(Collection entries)
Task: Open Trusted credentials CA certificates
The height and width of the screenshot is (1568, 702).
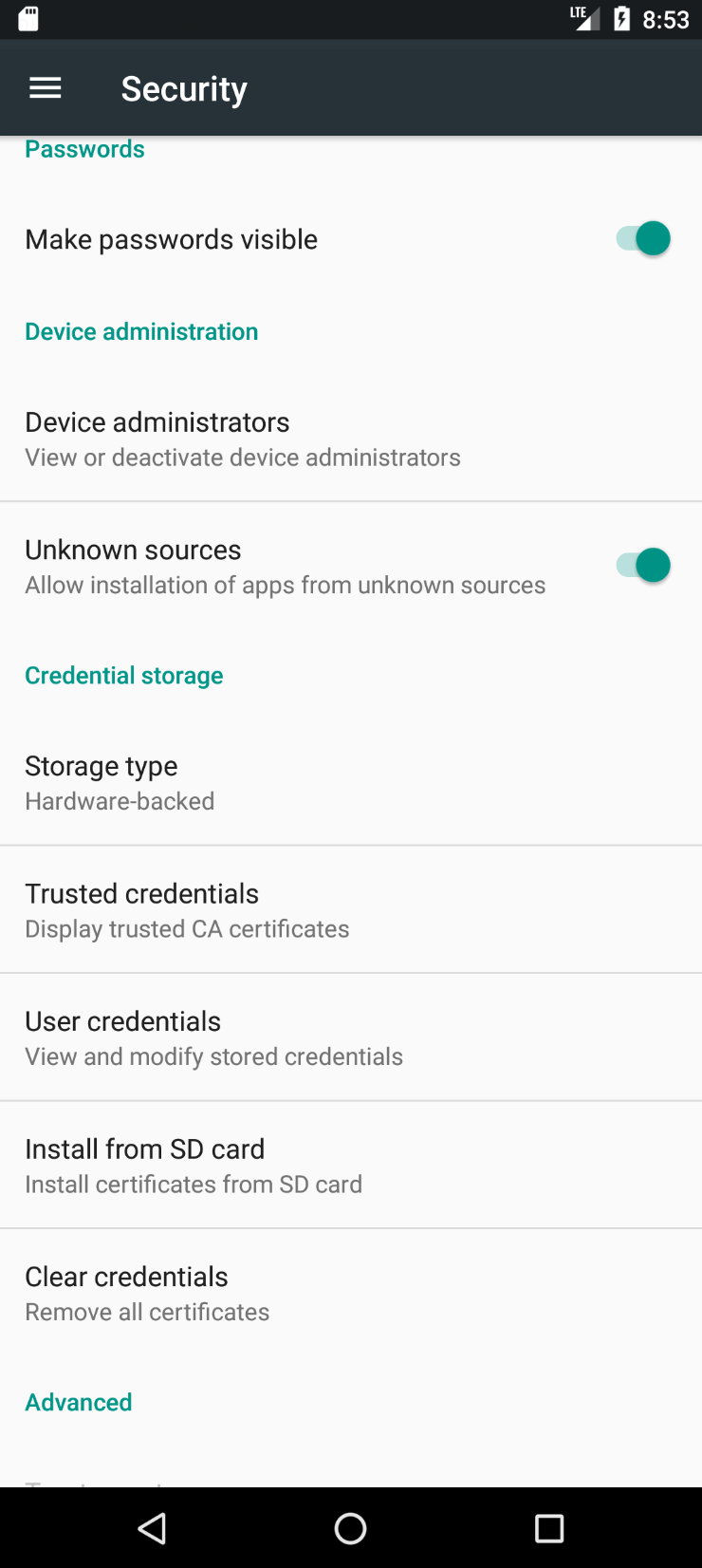Action: tap(187, 910)
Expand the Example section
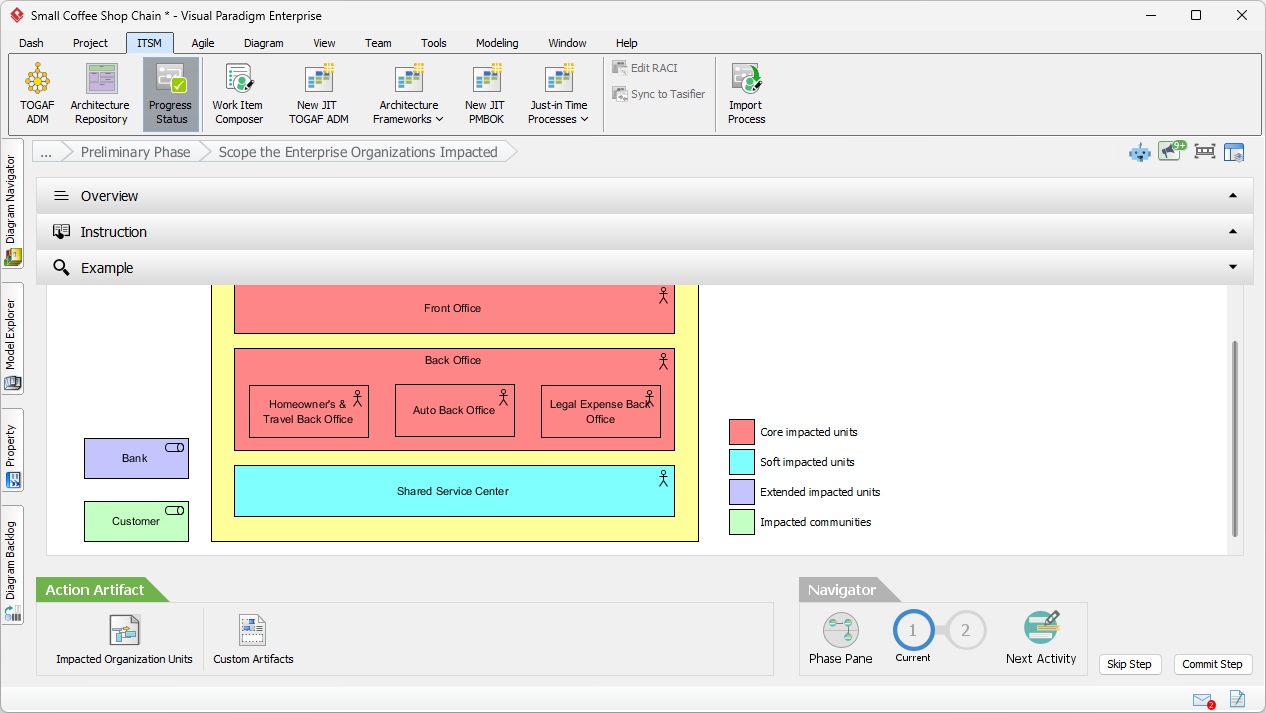The height and width of the screenshot is (713, 1266). click(1233, 267)
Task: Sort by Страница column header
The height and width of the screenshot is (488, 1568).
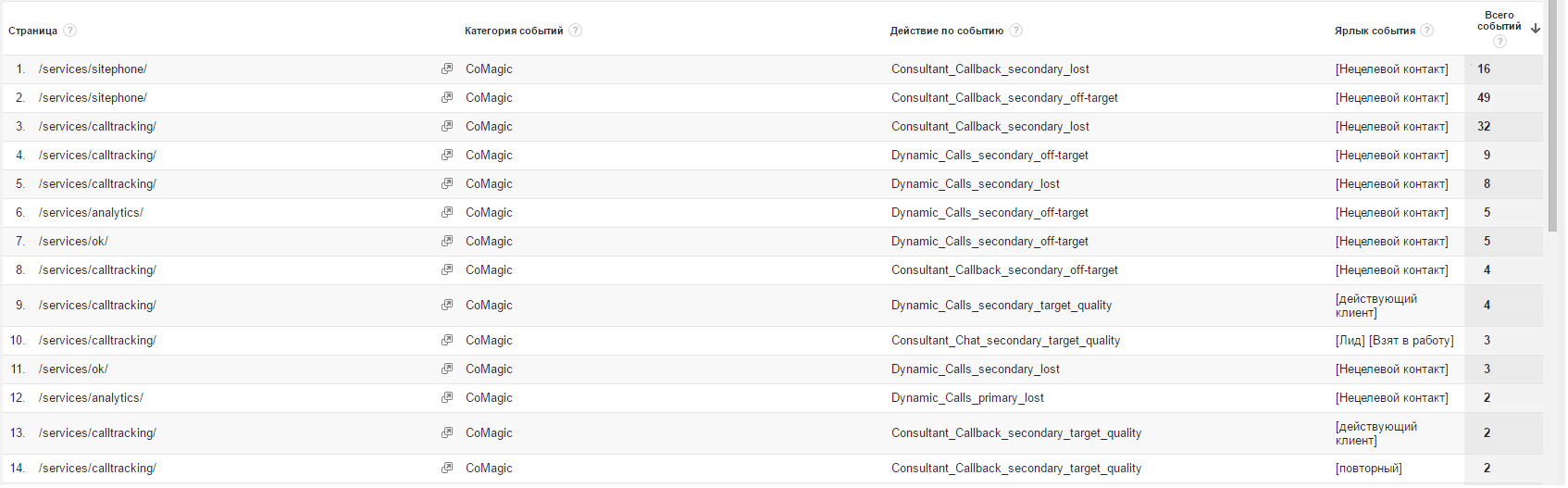Action: coord(33,31)
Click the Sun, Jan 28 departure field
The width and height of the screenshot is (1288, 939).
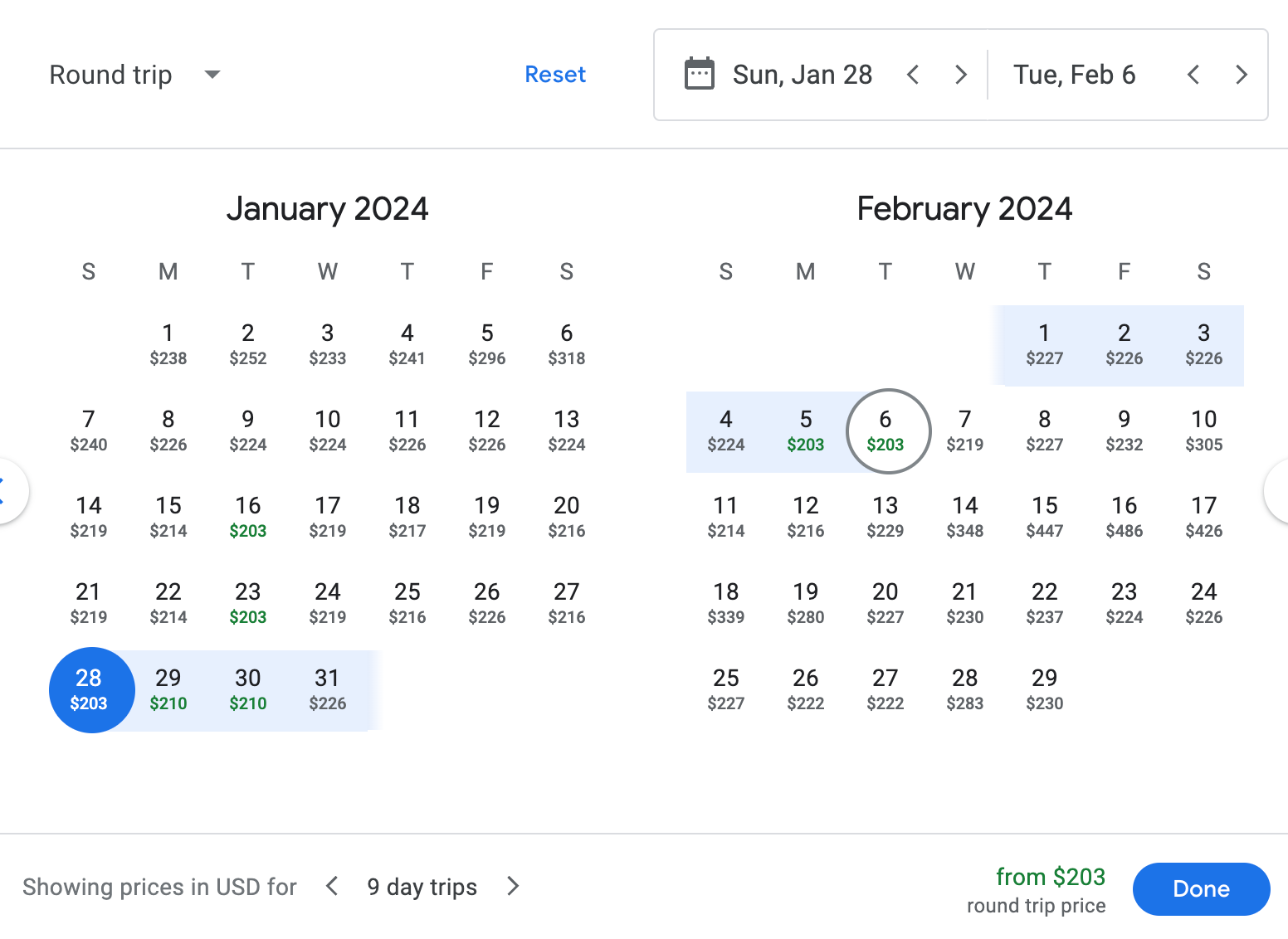tap(802, 75)
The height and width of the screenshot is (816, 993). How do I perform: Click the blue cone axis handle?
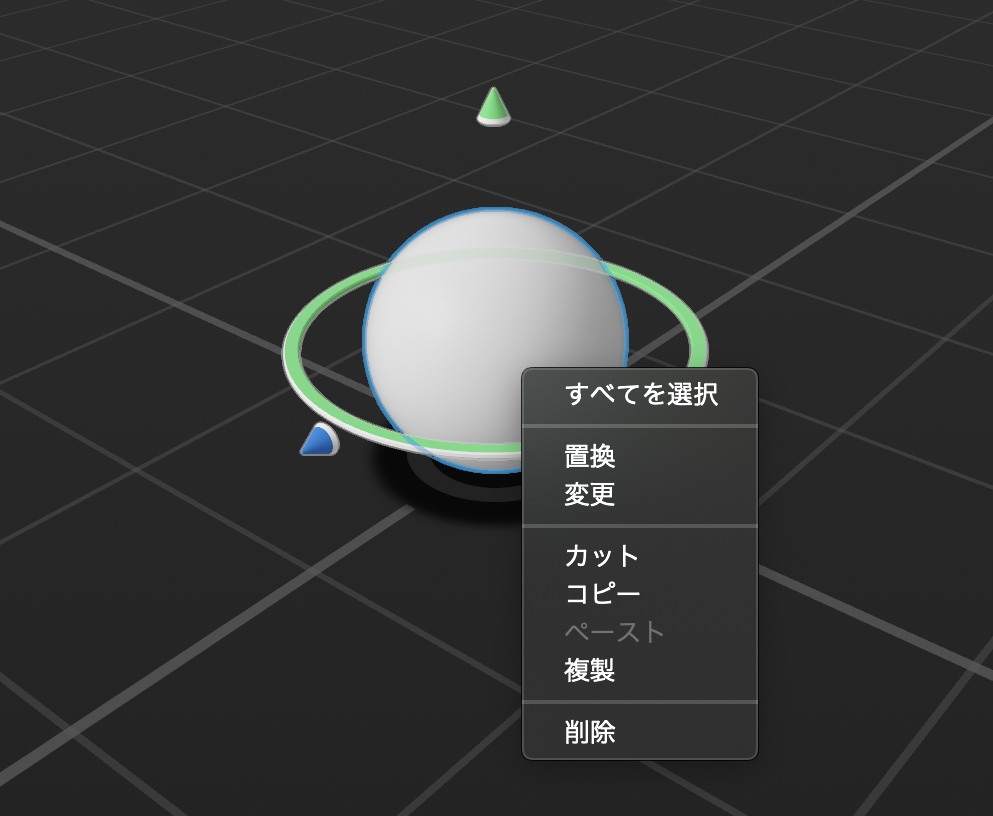click(320, 440)
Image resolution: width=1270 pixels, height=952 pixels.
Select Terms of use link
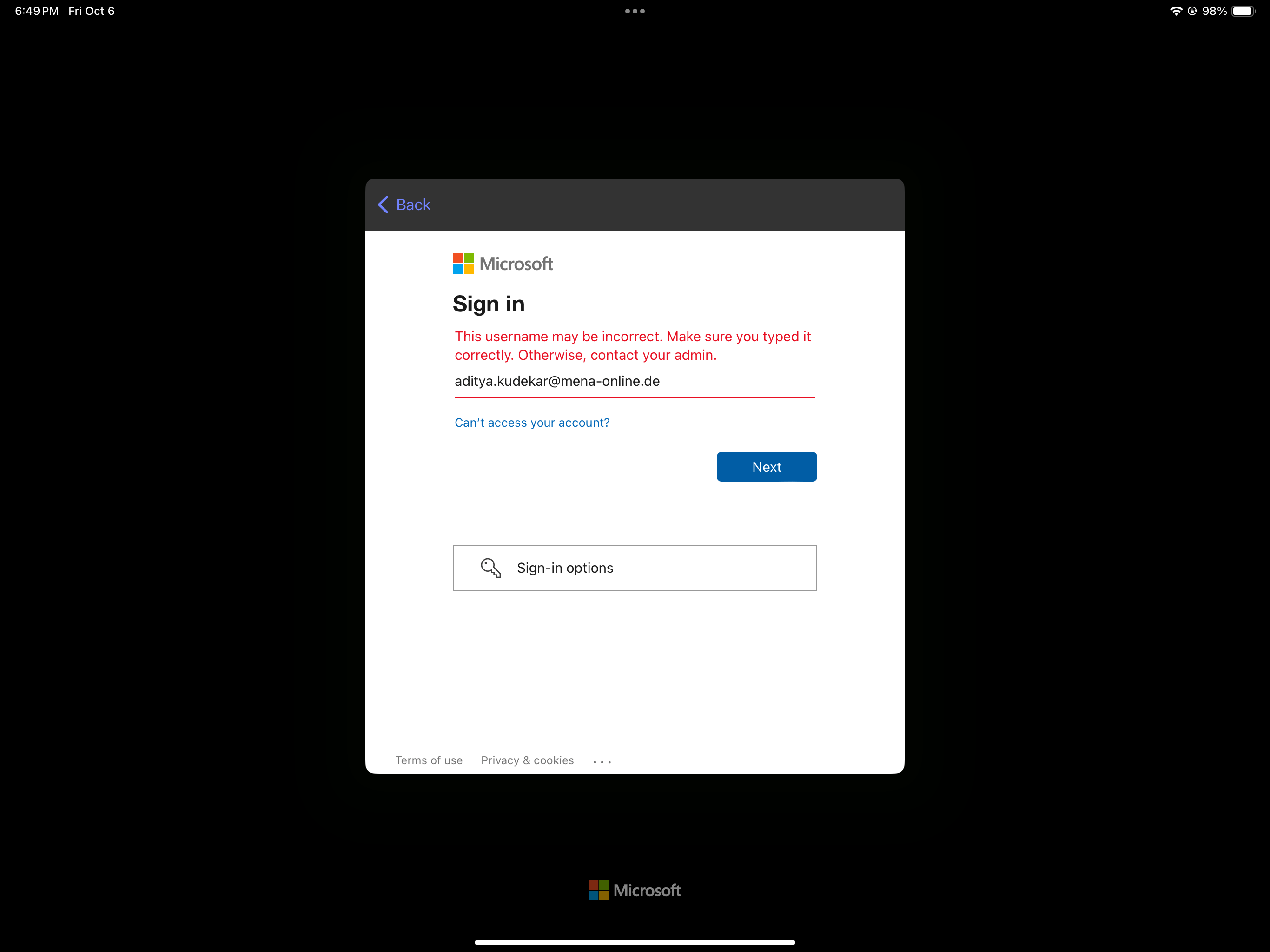428,760
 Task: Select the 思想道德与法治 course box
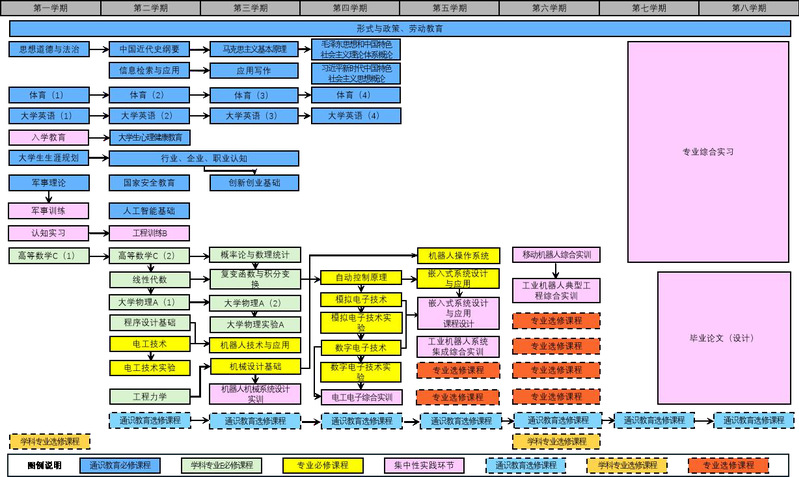(49, 49)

**TASK ITEM:** When you reach the line that contains "Task: Sort by Страница column header", start reproducing, and continue word for word to the end of the records; skip all pictures.

**PROBLEM SOLUTION:**
Task: Sort by Страница column header
The height and width of the screenshot is (488, 1568).
Action: coord(33,31)
Click the Sun, Jan 28 departure field
The width and height of the screenshot is (1288, 939).
tap(802, 75)
The height and width of the screenshot is (816, 993). How do I perform: Click the blue cone axis handle?
click(320, 440)
Image resolution: width=1270 pixels, height=952 pixels.
Select Terms of use link
428,760
 Task: Select the 思想道德与法治 course box
(49, 49)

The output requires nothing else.